KABAR BIREUEN-Pusat Kegiatan Belajar Mengajar (PKBM) Dinas Pendidikan, Pemuda dan Olahraga (Disdikpora) Bireuen, menggelar sosialisasi Ujian Paket B dan C, gelombang II, di Aula Setdakab Lama, Bireuen, Kamis (5/10/2017).
Panitia pelaksana Ujian Nasional (UN) paket B dan paket C, Disdikpora Bireuen, Drs Teuku Syukri M.Pd, mengatakan, setiap peserta UN baik untuk paket B dan peket C tidak dibenarkan memakai jasa joki atau orang lain saat proses ujian berlangsung.
Bila kedepatan, maka yang bersangkutan akan tetap diproses hukum dan tidak dibenarkan mengkuti UN paket B dan C selamanya.
“Pengalaman tahun 2015, pelaksanaan UN paket C di Bireuen gagal akibat adanya keterlibatan joki saat proses UN berlangsung,” tegasnya.
Menurut Teuku Syukri, tahun ini, UN paket B dan paket C dilaksanakan selama tiga hari (13-15 Oktober 2017) berstandar nasional dengan sistem komputer,
Tempat pelaksanaan di 6 sekolah yakni, SMAN 1 Bireuen, SMAN 2 Bireuen. SMAN 3 Bireuen, SMKNN 1 Bireuen, SMKN 1 Jeumpa dan SMK Samalanga.
“Saat UN berlangsung, peserta harus dan diwajibkan mengenakan pakaian kemaja bagi peserta lelaki dan Islami bagi peserta dari kalangan wanita,” tegasnya.
Sementara itu, Ketua PKBM Dinas Pendidikan, Pemuda dan Olahraga Bireuen, Baharuddin menjelaskan, peserta yang ikut UN paket B dan paket C sebanyak 327 peserta terdiri dari 6 perwakilan PKBM kecamatan.
Peserta dari setiap PKBM yang telah mendaftar wajib menyertakan Kartu Keluarga (KK) atau KTP untuk mendapatkan kartu peserta UN sebelum mengikuti proses UN.
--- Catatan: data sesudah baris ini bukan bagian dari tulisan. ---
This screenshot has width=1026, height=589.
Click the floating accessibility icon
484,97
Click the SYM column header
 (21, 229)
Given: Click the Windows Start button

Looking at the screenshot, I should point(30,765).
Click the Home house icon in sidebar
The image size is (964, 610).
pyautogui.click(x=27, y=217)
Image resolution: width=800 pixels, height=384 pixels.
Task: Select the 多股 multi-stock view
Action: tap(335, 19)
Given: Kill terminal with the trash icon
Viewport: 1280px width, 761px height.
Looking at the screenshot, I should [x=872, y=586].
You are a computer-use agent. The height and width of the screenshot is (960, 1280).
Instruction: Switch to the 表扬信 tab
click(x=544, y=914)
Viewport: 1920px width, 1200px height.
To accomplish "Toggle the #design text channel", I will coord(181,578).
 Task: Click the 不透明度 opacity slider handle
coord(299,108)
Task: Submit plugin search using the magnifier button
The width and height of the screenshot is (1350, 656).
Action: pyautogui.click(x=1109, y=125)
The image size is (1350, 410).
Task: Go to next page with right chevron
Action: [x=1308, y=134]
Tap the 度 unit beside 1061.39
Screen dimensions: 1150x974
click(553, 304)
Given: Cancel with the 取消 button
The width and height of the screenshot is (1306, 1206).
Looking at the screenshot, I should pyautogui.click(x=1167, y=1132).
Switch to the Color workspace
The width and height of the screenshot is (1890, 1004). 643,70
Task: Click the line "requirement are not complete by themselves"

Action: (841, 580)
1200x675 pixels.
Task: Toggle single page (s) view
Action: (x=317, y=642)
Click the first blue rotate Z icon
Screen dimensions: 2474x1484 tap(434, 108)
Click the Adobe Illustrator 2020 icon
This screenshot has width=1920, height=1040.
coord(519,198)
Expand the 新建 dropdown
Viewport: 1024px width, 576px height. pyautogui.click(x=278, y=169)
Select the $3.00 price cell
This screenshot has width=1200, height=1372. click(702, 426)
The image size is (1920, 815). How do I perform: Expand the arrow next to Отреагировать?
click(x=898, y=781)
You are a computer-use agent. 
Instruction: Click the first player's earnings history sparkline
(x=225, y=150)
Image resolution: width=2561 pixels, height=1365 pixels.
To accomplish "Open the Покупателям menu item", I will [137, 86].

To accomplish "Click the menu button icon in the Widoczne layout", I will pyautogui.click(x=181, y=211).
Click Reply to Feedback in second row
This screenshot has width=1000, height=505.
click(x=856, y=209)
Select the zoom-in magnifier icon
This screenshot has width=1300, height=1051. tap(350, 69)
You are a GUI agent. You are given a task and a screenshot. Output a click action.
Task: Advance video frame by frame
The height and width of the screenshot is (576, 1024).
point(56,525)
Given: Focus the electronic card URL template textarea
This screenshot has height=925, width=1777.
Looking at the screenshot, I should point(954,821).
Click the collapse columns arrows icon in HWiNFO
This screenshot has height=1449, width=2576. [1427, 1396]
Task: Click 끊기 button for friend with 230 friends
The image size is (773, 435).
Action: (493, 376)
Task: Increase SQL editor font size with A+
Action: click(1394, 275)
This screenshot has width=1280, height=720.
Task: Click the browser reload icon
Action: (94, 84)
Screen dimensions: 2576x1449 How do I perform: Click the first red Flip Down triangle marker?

Dijelaskan, selama UN berlangsung mereka mengikuti beberapa mata pelajaran UN, untuk paket B, meliputi Bahasa Indonesia, Matematik, IPS, PKN, Ekonomi, Bahasa Inggris, Giografi dan Sosiologi. Sementara itu, untuk paket C, Ekonomi, Giografi, Bahasa Indonesia dan Sosiologi.
“Selama proses ujian tersebut, setiap lokal akan diawasi oleh petugas dari Disdikpora Bireuen, pengawasan juga melibatkan pihak dari kepolisian setempat,” pungkas Baharuddin. (Herman Suesilo).